Data items

■ ■ ■ ■ ■

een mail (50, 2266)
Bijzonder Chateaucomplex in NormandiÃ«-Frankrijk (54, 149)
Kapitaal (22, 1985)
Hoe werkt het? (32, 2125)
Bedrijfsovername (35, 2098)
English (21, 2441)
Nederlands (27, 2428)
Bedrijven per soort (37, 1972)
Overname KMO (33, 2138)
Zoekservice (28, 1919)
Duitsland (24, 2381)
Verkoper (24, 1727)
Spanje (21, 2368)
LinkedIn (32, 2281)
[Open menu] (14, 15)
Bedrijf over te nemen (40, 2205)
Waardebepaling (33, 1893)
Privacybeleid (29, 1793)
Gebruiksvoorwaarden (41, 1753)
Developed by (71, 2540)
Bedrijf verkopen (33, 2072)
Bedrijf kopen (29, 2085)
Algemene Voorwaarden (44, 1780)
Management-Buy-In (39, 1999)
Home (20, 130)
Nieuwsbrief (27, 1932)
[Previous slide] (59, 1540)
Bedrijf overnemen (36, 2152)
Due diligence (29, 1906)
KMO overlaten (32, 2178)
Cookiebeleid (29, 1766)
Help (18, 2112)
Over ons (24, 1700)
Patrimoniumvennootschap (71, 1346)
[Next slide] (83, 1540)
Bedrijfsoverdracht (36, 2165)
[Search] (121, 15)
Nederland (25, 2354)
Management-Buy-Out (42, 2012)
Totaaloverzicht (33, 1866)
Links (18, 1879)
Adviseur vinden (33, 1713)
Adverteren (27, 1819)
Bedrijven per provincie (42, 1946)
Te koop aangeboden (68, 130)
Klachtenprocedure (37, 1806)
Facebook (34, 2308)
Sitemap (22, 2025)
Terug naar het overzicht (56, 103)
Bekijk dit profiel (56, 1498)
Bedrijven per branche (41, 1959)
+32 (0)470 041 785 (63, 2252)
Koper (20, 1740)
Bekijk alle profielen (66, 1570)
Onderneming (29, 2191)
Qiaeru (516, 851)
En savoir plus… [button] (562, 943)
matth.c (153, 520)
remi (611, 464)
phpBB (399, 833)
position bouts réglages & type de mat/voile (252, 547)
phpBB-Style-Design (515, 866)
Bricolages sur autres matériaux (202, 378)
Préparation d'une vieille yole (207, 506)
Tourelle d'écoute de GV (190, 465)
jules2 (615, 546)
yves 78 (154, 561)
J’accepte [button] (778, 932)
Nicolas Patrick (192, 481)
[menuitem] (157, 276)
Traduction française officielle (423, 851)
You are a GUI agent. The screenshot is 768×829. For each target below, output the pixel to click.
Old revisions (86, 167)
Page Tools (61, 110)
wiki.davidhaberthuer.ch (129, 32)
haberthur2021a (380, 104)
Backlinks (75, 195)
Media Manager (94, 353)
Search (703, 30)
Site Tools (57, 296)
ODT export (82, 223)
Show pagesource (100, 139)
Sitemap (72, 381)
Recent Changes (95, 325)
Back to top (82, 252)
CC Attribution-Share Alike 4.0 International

■ ■ ■ ■ ■

_WHAT NEEDS TO BE DONE_:
Print the data items again exactly as they are, from the first one through the line containing "[Next slide] (83, 1540)", including both.

_THE RESULT_:
een mail (50, 2266)
Bijzonder Chateaucomplex in NormandiÃ«-Frankrijk (54, 149)
Kapitaal (22, 1985)
Hoe werkt het? (32, 2125)
Bedrijfsovername (35, 2098)
English (21, 2441)
Nederlands (27, 2428)
Bedrijven per soort (37, 1972)
Overname KMO (33, 2138)
Zoekservice (28, 1919)
Duitsland (24, 2381)
Verkoper (24, 1727)
Spanje (21, 2368)
LinkedIn (32, 2281)
[Open menu] (14, 15)
Bedrijf over te nemen (40, 2205)
Waardebepaling (33, 1893)
Privacybeleid (29, 1793)
Gebruiksvoorwaarden (41, 1753)
Developed by (71, 2540)
Bedrijf verkopen (33, 2072)
Bedrijf kopen (29, 2085)
Algemene Voorwaarden (44, 1780)
Management-Buy-In (39, 1999)
Home (20, 130)
Nieuwsbrief (27, 1932)
[Previous slide] (59, 1540)
Bedrijf overnemen (36, 2152)
Due diligence (29, 1906)
KMO overlaten (32, 2178)
Cookiebeleid (29, 1766)
Help (18, 2112)
Over ons (24, 1700)
Patrimoniumvennootschap (71, 1346)
[Next slide] (83, 1540)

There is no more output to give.